Senate passes bill granting veterans free lifetime entry to national parks

Congress Public Lands
FILE - In this Oct. 8, 2018 file photo, emigrant Peak is seen rising above the Paradise Valley and the Yellowstone River near Emigrant, Mont. Lawmakers have reached bipartisan agreement on an election-year deal to double spending on a popular conservation program and devote nearly $2 billion a year to improve and maintain national parks. (AP Photo/Matthew Brown, File)

WASHINGTON — The Senate approved a bill Monday to grant all veterans with service-connected disabilities free lifetime entry to America’s 419 national park sites.

The Wounded Veterans Recreation Act amends the current eligibility standards for national park passes, and the bill would grant the passes to millions more U.S. veterans.

Veterans must have a 100% permanent disability to receive free lifetime entry. This means any veteran with a disability rating through the Department of Veterans Affairs would be granted a National Parks and Federal Recreational Lands Pass.

------------------------------------

→ **TASK DIRECTIONS**: Resume the news article about the Senate bill giving disabled veterans free lifetime entry to national parks, continuing after its last sentence.

→ **THE DATA**:
------------------------------------

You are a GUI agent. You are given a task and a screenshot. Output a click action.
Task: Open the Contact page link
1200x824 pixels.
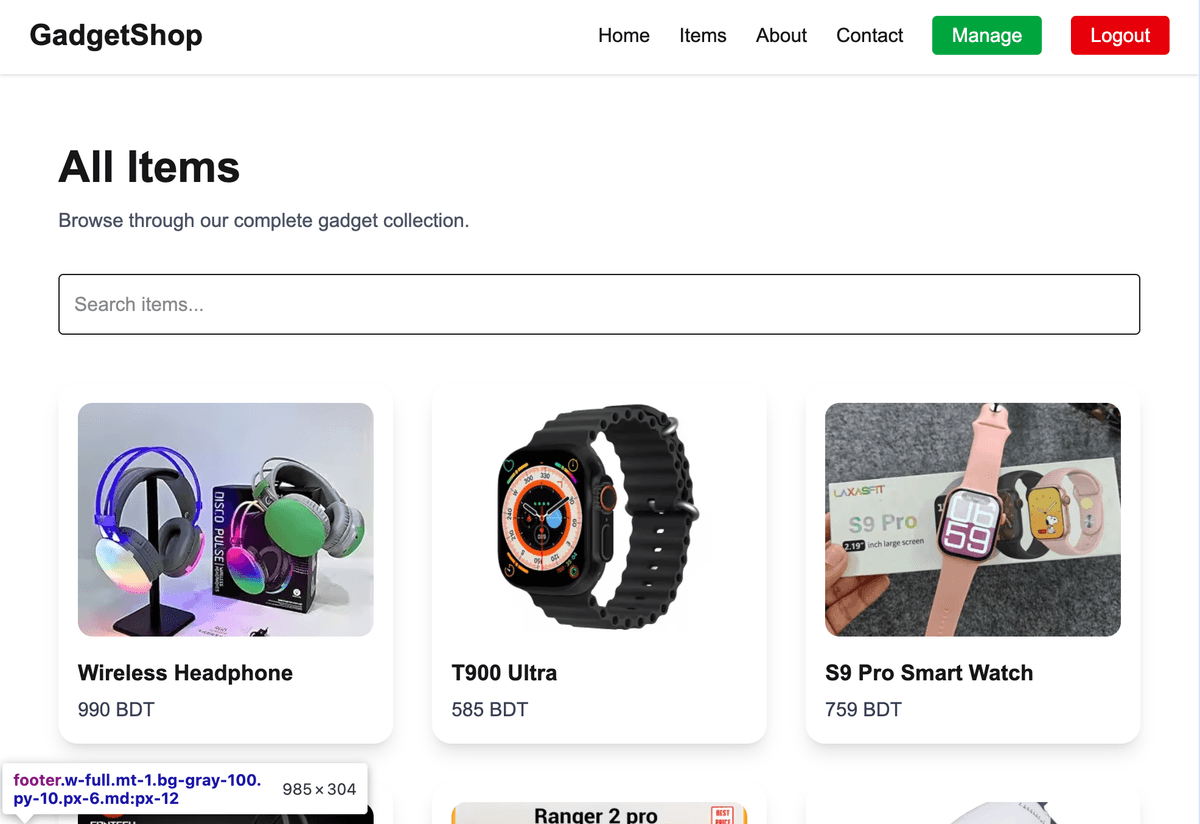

------------------------------------

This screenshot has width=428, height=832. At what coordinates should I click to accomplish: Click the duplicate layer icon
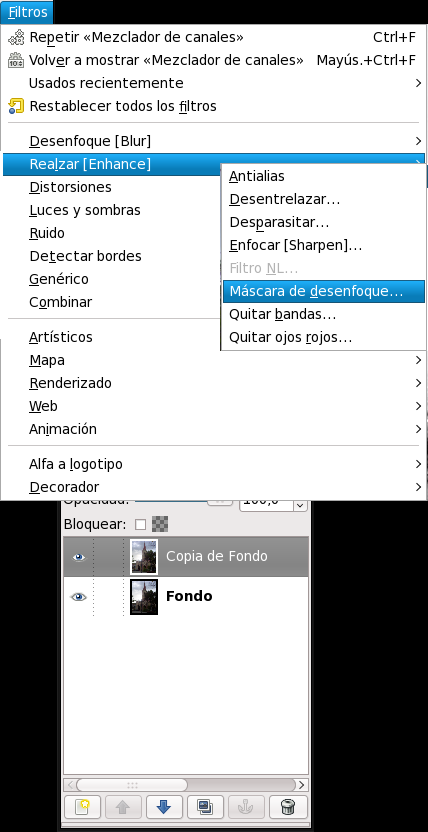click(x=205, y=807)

------------------------------------

→ **OUTPUT FOR THIS TASK**:
According to a recent report from the Bureau of Labor Statistics, 4.7 million veterans, or 25% of the total veterans in the U.S., had a service-connected disability in 2019 while about 2.09 million had a disability rating of 60% or higher, the report shows. The report did not specify how many veterans were 100% disabled.

Veterans and experts have praised experiences in nature as therapy for those suffering from symptoms of post-traumatic stress disorder (PTSD).

“Recreation in our national parks and public lands can be a valuable healing tool for veterans living with physical and emotional wounds as a result of their service,” said Sen. Jon Tester, D-Mont. “I’ll continue fighting to make sure our legislation crosses the finish line in Congress.”

Rep. Raul Ruiz, D-Calif., introduced the bill in the House in November.

“National parks can connect our veterans with nature and increase their spiritual, mental and physical well-being,” said Ruiz.